In the slurry reactor 2b, coal slurry is supplied from the top and pumped out from the bottom, contrary to hydrogen gas, so that hydrogen gas and coal slurry react uniformly, and Ca compounds and coarse particles are also removed at the same time. I can put it out. Therefore, solid matter does not settle and accumulate in the reactor 2b. Furthermore, since there is no need to intermittently discharge solid matter using the conventional H2 valve, stable processing can be performed without causing pressure fluctuations in the coal slurry processing system.

[Effects of the Invention] As is clear from the above, according to the present invention, the slurry reactor is a suspension bubble column type reactor, and the reaction product can be continuously extracted from the bottom, and the solids can be removed from the slurry reactor. Deposition can be prevented and stable operation of the slurry processing system can be achieved.
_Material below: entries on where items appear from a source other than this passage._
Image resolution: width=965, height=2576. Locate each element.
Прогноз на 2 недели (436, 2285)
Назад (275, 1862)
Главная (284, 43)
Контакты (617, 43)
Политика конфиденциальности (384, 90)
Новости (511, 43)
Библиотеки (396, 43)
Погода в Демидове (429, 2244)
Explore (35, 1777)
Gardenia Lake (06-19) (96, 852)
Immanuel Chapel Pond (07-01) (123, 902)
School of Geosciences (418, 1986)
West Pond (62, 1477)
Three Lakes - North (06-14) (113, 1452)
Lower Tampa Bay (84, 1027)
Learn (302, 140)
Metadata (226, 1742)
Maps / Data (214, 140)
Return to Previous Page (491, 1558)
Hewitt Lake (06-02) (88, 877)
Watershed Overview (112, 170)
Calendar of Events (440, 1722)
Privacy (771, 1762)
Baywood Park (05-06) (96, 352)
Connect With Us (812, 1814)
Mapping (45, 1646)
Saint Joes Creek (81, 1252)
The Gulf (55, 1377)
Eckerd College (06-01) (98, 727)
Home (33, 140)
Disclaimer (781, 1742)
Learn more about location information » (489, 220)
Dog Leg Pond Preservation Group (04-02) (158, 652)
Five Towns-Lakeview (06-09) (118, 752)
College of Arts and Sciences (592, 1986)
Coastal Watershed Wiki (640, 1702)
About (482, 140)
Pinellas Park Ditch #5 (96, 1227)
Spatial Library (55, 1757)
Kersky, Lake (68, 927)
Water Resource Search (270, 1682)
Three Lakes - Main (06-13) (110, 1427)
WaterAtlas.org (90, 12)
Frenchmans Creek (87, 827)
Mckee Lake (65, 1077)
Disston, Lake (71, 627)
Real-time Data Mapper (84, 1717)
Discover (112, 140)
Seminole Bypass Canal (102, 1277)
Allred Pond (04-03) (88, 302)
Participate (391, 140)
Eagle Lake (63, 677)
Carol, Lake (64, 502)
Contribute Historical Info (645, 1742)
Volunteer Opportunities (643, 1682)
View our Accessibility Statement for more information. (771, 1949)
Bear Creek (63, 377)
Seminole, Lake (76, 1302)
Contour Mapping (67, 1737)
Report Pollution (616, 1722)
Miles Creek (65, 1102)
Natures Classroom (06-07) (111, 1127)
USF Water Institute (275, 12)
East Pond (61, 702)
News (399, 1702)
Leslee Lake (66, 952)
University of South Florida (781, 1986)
[Brief explanation of the drawing]

FIG. 1 is an explanatory diagram of a slurry reactor according to an embodiment of the present invention, FIG. 2 is an explanatory diagram of a conventional slurry reactor, and FIG. 3 is an explanatory diagram of a slurry processing system. DESCRIPTION OF SYMBOLS 1... Heating furnace, 2... Slurry reactor, 3... Separation tank, 11... Lower supply pipe line, 12... Upper supply pipe line, 13... Bottom discharge pipe line, 14 ...Upper discharge pipe, 15...Flow rate control valve, 16...Flow rate control device, 1
7... Control WJ pipeline. Applicant's agent Patent attorney Takehiko Suzue Figure 1 I3 Figure 2

Claims (1)

[Claims] In a reactor used in a slurry processing system in which slurry heated to a high temperature by a heater is reacted with hydrogen gas and the reaction product is separated into gas and liquid in a high-temperature separation tank, an upper part to which high-temperature slurry from the heater is supplied. A supply pipe, a lower supply pipe that supplies hydrogen gas, an upper discharge pipe that discharges gas, and a bottom discharge pipe that communicates the reaction product to the separation tank are provided to face the hydrogen gas and the slurry. A slurry reactor characterized in that the reaction product inside can be discharged according to the height of the liquid level.